-- About this task --
Exactly as written, repeat all of the records below.

-- Data to examine --
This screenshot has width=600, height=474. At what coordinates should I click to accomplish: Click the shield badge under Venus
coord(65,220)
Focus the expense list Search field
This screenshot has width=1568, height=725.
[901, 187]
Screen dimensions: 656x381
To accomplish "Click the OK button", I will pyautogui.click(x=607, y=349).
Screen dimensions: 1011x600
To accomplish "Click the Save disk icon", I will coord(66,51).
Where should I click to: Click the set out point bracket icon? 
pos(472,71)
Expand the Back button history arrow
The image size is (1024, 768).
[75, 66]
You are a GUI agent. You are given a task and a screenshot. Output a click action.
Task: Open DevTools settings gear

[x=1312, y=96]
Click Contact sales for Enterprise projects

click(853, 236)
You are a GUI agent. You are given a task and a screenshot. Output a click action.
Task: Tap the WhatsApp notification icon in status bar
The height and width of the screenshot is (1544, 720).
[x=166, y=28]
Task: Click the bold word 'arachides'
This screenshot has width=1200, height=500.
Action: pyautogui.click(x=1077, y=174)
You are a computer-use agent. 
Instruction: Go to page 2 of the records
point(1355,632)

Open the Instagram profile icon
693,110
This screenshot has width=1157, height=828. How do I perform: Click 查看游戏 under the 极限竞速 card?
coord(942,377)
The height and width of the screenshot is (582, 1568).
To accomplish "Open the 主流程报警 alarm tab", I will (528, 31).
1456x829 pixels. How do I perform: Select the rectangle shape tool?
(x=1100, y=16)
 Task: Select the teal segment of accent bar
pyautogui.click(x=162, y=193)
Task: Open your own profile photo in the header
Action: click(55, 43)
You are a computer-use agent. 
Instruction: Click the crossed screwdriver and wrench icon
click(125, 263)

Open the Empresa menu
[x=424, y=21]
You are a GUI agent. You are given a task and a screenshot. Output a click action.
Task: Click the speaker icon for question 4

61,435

-- Answer box --
This screenshot has width=600, height=474. At what coordinates should I click to accomplish: Click the shield badge under Venus
coord(65,220)
Focus the expense list Search field
This screenshot has width=1568, height=725.
[901, 187]
Screen dimensions: 656x381
To accomplish "Click the OK button", I will pyautogui.click(x=607, y=349).
Screen dimensions: 1011x600
To accomplish "Click the Save disk icon", I will coord(66,51).
Where should I click to: Click the set out point bracket icon? 
pos(472,71)
Expand the Back button history arrow
The image size is (1024, 768).
[75, 66]
You are a GUI agent. You are given a task and a screenshot. Output a click action.
Task: Open DevTools settings gear

[x=1312, y=96]
Click Contact sales for Enterprise projects

click(853, 236)
You are a GUI agent. You are given a task and a screenshot. Output a click action.
Task: Tap the WhatsApp notification icon in status bar
The height and width of the screenshot is (1544, 720).
[x=166, y=28]
Task: Click the bold word 'arachides'
This screenshot has width=1200, height=500.
Action: pyautogui.click(x=1077, y=174)
You are a computer-use agent. 
Instruction: Go to page 2 of the records
point(1355,632)

Open the Instagram profile icon
693,110
This screenshot has width=1157, height=828. How do I perform: Click 查看游戏 under the 极限竞速 card?
coord(942,377)
The height and width of the screenshot is (582, 1568).
To accomplish "Open the 主流程报警 alarm tab", I will (528, 31).
1456x829 pixels. How do I perform: Select the rectangle shape tool?
(x=1100, y=16)
 Task: Select the teal segment of accent bar
pyautogui.click(x=162, y=193)
Task: Open your own profile photo in the header
Action: click(55, 43)
You are a computer-use agent. 
Instruction: Click the crossed screwdriver and wrench icon
click(125, 263)

Open the Empresa menu
[x=424, y=21]
You are a GUI agent. You are given a task and a screenshot. Output a click action.
Task: Click the speaker icon for question 4

61,435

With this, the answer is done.